Indian-origin anti-caste activist Kshama Sawant on Friday said that the Indian government had once again denied her an emergency visa to visit her ailing mother in Bengaluru, claiming that her name was on a “reject list”.

In a post on X, the United States-based activist said that the Indian consulate in Seattle granted her husband Calvin Priest an emergency visa but denied hers for a third time. The officials also refused to give her an explanation for the rejection, she said.

Sawant, along with members of her organisation Workers Strike Back, engaged in a “peaceful sit-in” outside the Indian consulate in Seattle, questioning the denial of the visa. The consulate, however, alleged that they “engaged in aggressive and threatening behaviour” with staffers, due to which it had to call in local authorities.

Sawant was an elected representative on the Seattle City Council from 2013 to 2023.

“My socialist City Council office passed a resolution condemning [Prime Minister Narendra] Modi’s anti-Muslim anti-poor CAA-NRC [Citizenship Amendment Act-National Register of Citizens] citizenship law,” Sawant said, claiming this to be the reason why her visa was rejected. “We also won a historic ban on caste discrimination.”

In 2020, Sawant introduced a resolution in the Seattle City Council against India’s Citizenship Amendment Act and the National Register for Citizens. The resolution was passed in February that year.

The Citizenship Amendment Act aims to provide a fast track to Indian citizenship to undocumented migrants from six minority religious communities, except Muslims, from Bangladesh, Afghanistan and Pakistan, on the condition that they have lived in India for six years and had entered the country by December 31, 2014. The law has been widely criticised for discriminating against Muslims and sparked massive protests across the country.

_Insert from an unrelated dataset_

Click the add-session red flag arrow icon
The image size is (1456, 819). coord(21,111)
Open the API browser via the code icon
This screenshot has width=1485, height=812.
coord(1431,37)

The protests were driven by the fear that the law could be used, along with the nationwide National Register of Citizens, to render Indian Muslims stateless. The National Register of Citizens is a proposed exercise to identify undocumented immigrants.

“The fight against the right-wing and bigoted agenda of the BJP [Bharatiya Janata Party] and of Modi is not separate from, but in fact inextricably linked with, the struggle of American progressives against the bigoted agenda of [Donald] Trump and the right-wing Republicans,” she had said at the time.

In February 2023, Seattle also became the first US city to ban caste-based discrimination, voting on a resolution moved by Sawant.

Sawant’s application for a visa to visit her mother in Bengaluru has been denied twice earlier, The Hindu reported.

On Sunday, Sawant had said that the Indian government had denied her a for the second time. She had described the rejection as “political retaliation by the Bharatiya Janata Party government”. She also started an online petition to protest the move.

“Modi has retaliated against other activists and journalists, denying or revoking entry into India,” Sawant had pointed out, adding that her 82-year-old mother’s health was rapidly declining.

“We urge the Modi government to adopt a humane policy and urgently grant a visa for Kshama Sawant and her husband Calvin Priest to be able to travel to India to visit Kshama’s mother,” the petition read.

In January, Swedish Indian-origin professor Ashok Swain moved the Delhi High Court seeking an early hearing of his petition challenging the cancellation of his Overseas Citizen of India status, according to The Indian Express.

Overseas Citizenship of India is an immigration status that allows foreigners of Indian origin to live and work in India indefinitely. The cancellation effectively barred him from entering the country.

Swain is a professor at the Department of Peace and Conflict Research at Sweden’s Uppsala University.

Swain argued that his ailing 82-year-old mother, who lives alone in Odisha’s Bhubaneshwar and whom he had not been able to meet in five years, “may not survive this winter”.

The Centre had cancelled Swain’s OCI registration in July 2023 on the grounds that he had been found indulging in “illegal activities inimical” to the interests of the sovereignty, integrity and security of India.

In February 2024, Nitasha Kaul, a British writer of Indian origin and professor of politics at the University of Westminster in London, alleged that she was denied entry into the country and deported from Bengaluru airport on the orders of the Union government “for speaking on democratic and constitutional values”.

Kaul had been invited by Karnataka’s Congress government to speak at its Constitution and National Unity Convention on the topic of “Constitution and Democracy”. After she landed in Bengaluru, she was denied permission to leave the airport despite having a valid visa.

Kaul, an Overseas Citizen of India, is known for her criticism of the Rashtriya Swayamsevak Sangh, the ideological parent of the BJP. In 2019, she testified before the US House Committee on Foreign Affairs, highlighting human rights violations in Kashmir after the abrogation of Article 370 of the Constitution, which granted special status to the erstwhile state of Jammu and Kashmir.

In August 2022, US-based journalist Angad Singh was allegedly deported from Delhi airport when he was on the way from New York to visit his family in Punjab. In January 2023, the Centre told the Delhi High Court that Singh was blacklisted from visiting India because his documentary India Burning presented a “very negative view of India’s secular credentials”.

Singh is a US citizen and an Overseas Citizen of India.